Getting into Typography
I have a long-standing obsession with type and typography. Typography seems to be constantly in front of our faces and yet so rarely noticed or remarked upon. For an art installation I once did, which had typography as it’s focus, I wrote the following:
Type is the visual form we use to represent verbal expression and communication. Reading and writing depend on conservative conventions, while the spoken language grows and morphs with no need for intention… [The] very letters, signs, papers, books we write, type, and read – everywhere and everyday – are works of visual art worth noticing and admiring.
If you’re anything like me and have either caught this bug, are interested in catching it, or just want to start communicating better visually, I offer this space to share some thoughts, resources, and starting points with you.
Getting Started with Type
I could suggest reading a book or something first, but I think it’s best to start by playing with something practical.
- Start with a simple document, I typically recommend using either your résumé or that of a trusted friend or family member, and redesign it.
- Most word processors will work fine for this task, such as Microsoft Word, Apple Pages, or Google Docs.

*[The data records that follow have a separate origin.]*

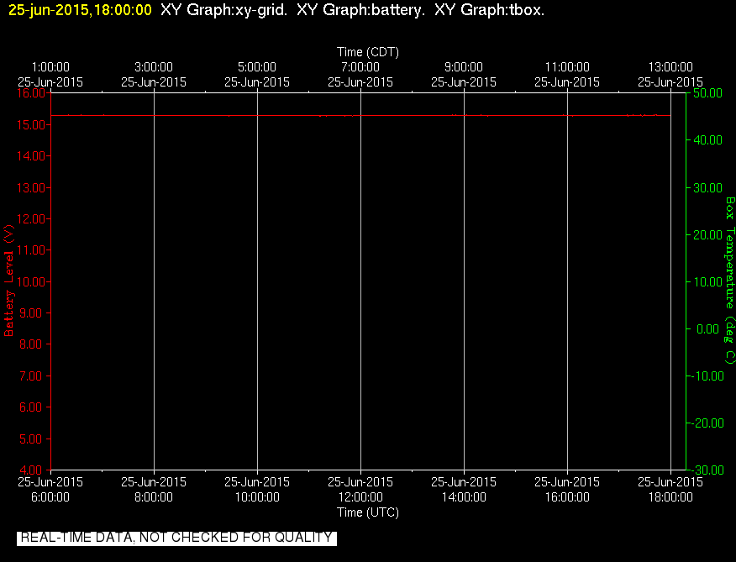Click the 0.00 green temperature axis tick
The image size is (736, 562).
pyautogui.click(x=707, y=329)
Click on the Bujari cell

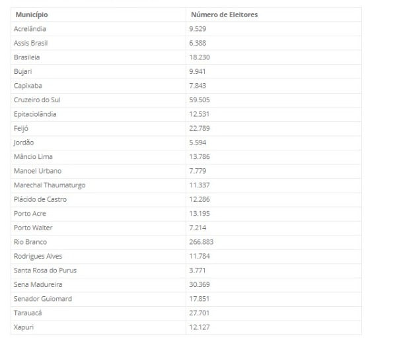(x=22, y=71)
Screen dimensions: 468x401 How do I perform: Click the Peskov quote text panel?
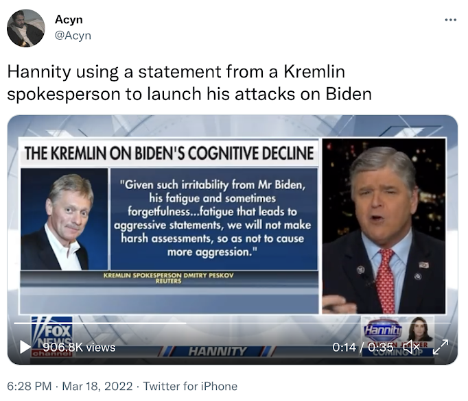[214, 219]
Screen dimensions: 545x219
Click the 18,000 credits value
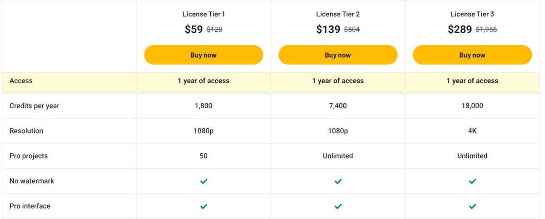tap(472, 106)
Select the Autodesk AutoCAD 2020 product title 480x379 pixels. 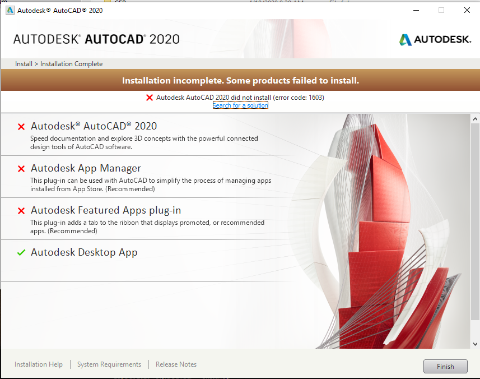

- There are likely many built-in fonts on your computer that will work fine for this task, but in the interest of learning something new, I recommend installing a copy of Cooper Hewitt and using it. Cooper Hewitt is a very usable typeface, which has been made available for free. It also comes in a wider range of weights than most of the fonts on your computer (which are typically limited to just Regular and Bold). As an added bonus for résumé design, it is a relatively narrow font, which means it can be used to comfortably pack more words per line.